Wales is pushing ahead with an ambitious programme to transform maternity and neonatal services, blending digital innovation with a renewed commitment to equity, workforce sustainability and the voices of women. Speaking at the Cardiff Maternity & Midwifery Festival 2025, Karen Jewell, Chief Midwifery Officer at the Welsh Government, outlined the progress made so far — and the work still to come.
The Cardiff Maternity & Midwifery festival 2025 took place in Cardiff this month. One of the keynote speakers was Karen Jewell, Chief Midwifery Officer at the Welsh Government, who outlined progress in the developments for maternity services across Wales.
A Clear Roadmap for Safer Care
Jewell reminded delegates that over the past three to four years Wales has built a strong strategic roadmap for maternity and neonatal care. Developed through the Maternity and Neonatal Safety Support Programme (MatNeoSSP), the roadmap sets out the system’s strengths and weaknesses and links directly to NHS Wales’ wider quality and safety framework.
“It’s about having a shared vision,” Jewell explained. “We now have a plan that not only diagnoses the challenges but provides the direction to meet them.”
Going Digital by 2026
One of the most transformative projects is Digital Maternity Cymru, which aims to deliver a fully digital maternity record by March 2026.
The new system will give women direct access to their records via an app, support timely referrals, and improve information sharing across health boards.
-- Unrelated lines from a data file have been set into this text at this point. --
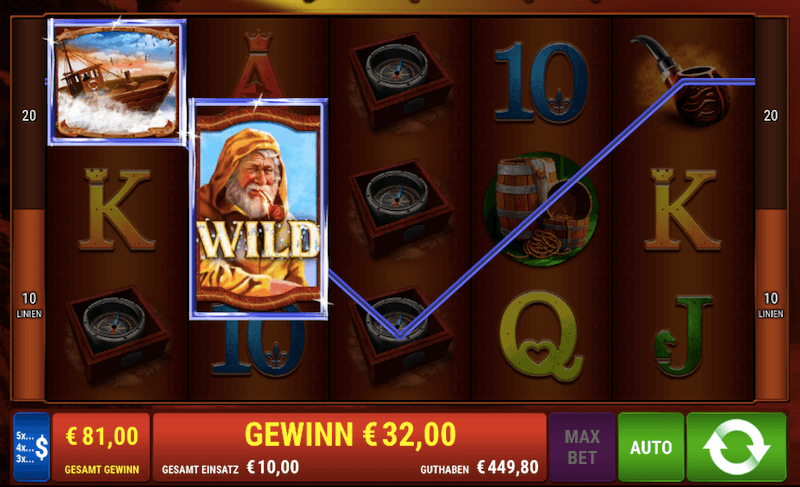Activate the MAX BET button
The image size is (800, 487).
(x=582, y=447)
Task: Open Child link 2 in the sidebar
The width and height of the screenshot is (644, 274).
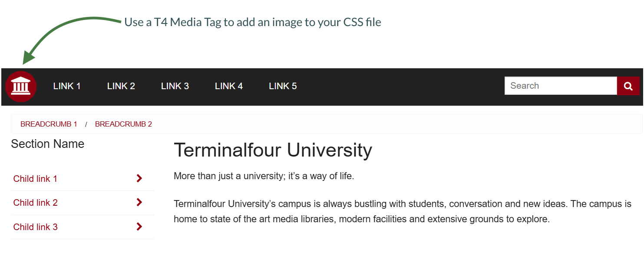Action: point(35,202)
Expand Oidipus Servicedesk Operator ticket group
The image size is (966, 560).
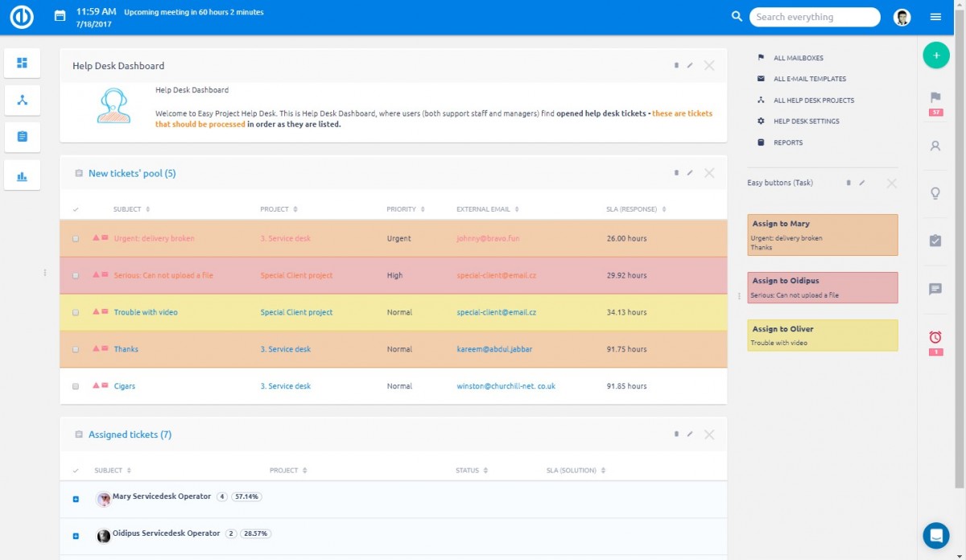(x=76, y=537)
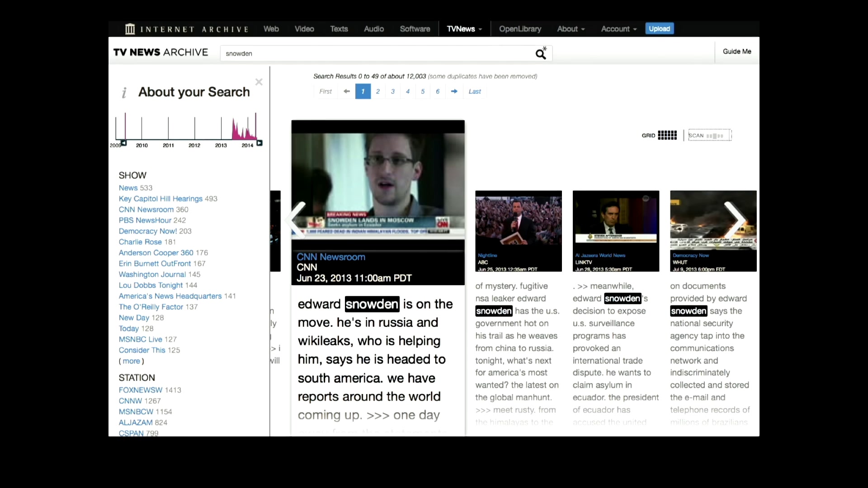Expand the About dropdown menu
The width and height of the screenshot is (868, 488).
coord(571,29)
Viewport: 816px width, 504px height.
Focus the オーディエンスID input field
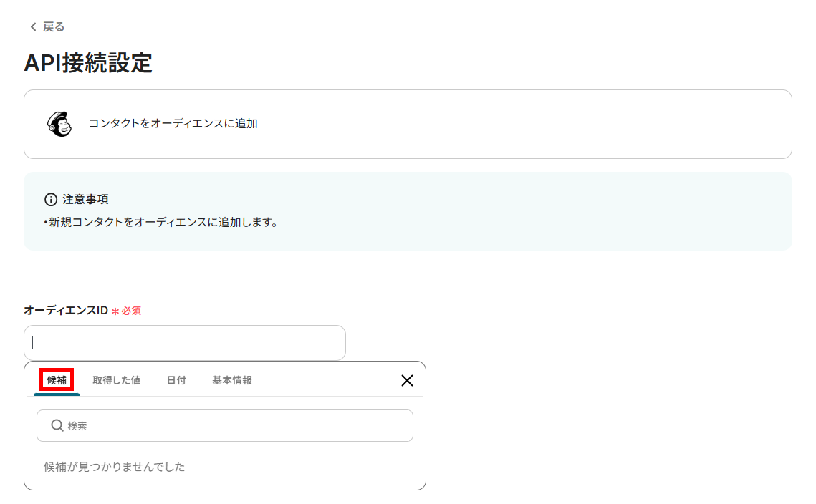coord(185,343)
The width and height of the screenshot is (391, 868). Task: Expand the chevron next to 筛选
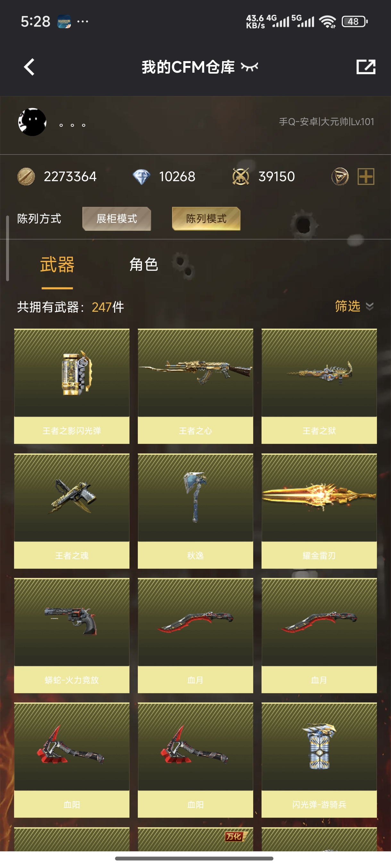(x=370, y=307)
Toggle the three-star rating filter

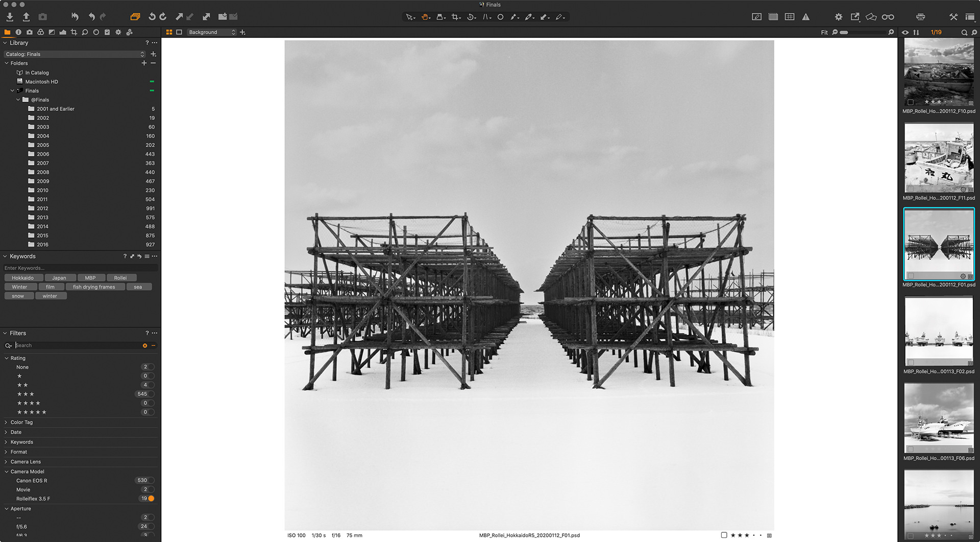click(26, 394)
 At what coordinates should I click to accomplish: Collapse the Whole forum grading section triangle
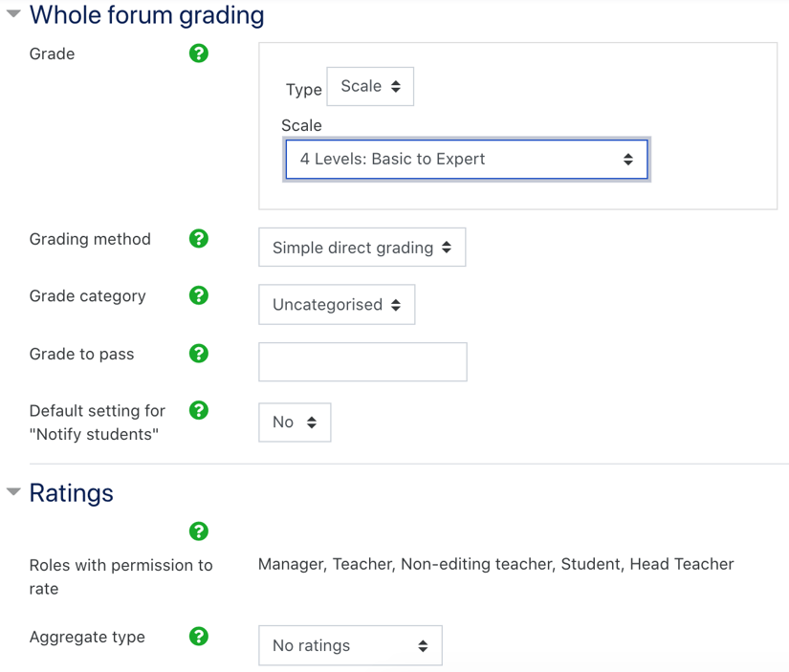point(12,14)
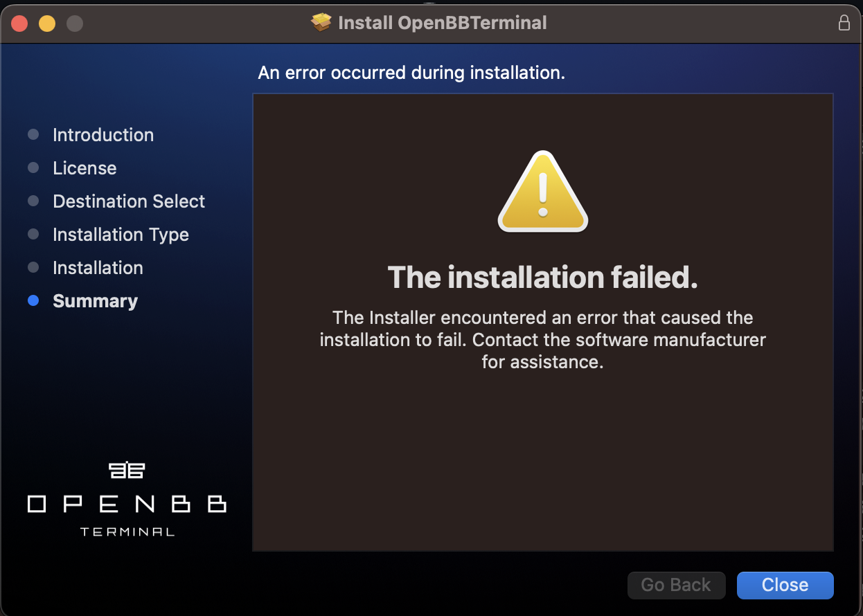This screenshot has height=616, width=863.
Task: Click the blue dot beside Summary
Action: pyautogui.click(x=33, y=300)
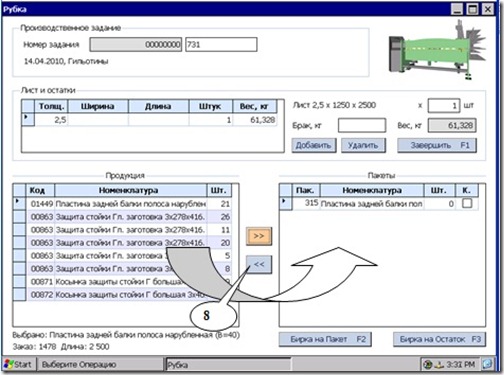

Longer term, the ambition is to link maternity records with children’s health data and the Women’s Health Plan, ensuring continuity of care across a woman’s life.
“This isn’t just about digitising paperwork,” Jewell stressed. “It’s about improving women’s experience, reducing miscommunication, and using the data to really understand how services are performing.”
Tackling Inequality Through Law
Wales is also embedding maternity within its Anti-Racist Wales Action Plan, which is underpinned by legislation. The plan is driving work on curriculum reform, intersectionality, and workforce culture.
“Equity is not an add-on,” Jewell said. “It is central to how we deliver maternity services in Wales.”
Defining “What Good Looks Like”
A milestone was reached in February 2024 with the publication of a new quality statement for maternity and neonatal care. Jewell described it as setting out “what good looks like” for families.
If the statement is the “chocolate cake,” she said, then the detailed service specifications currently being developed are the “recipe” — the practical steps for health boards to follow.
Quarterly review meetings now track each health board’s delivery against these goals, keeping momentum and accountability at the centre of reform.
Choice and Geography
The Chief Midwifery Officer also defended the principle of choice of birthplace, even as services wrestle with staffing pressures and rural geography.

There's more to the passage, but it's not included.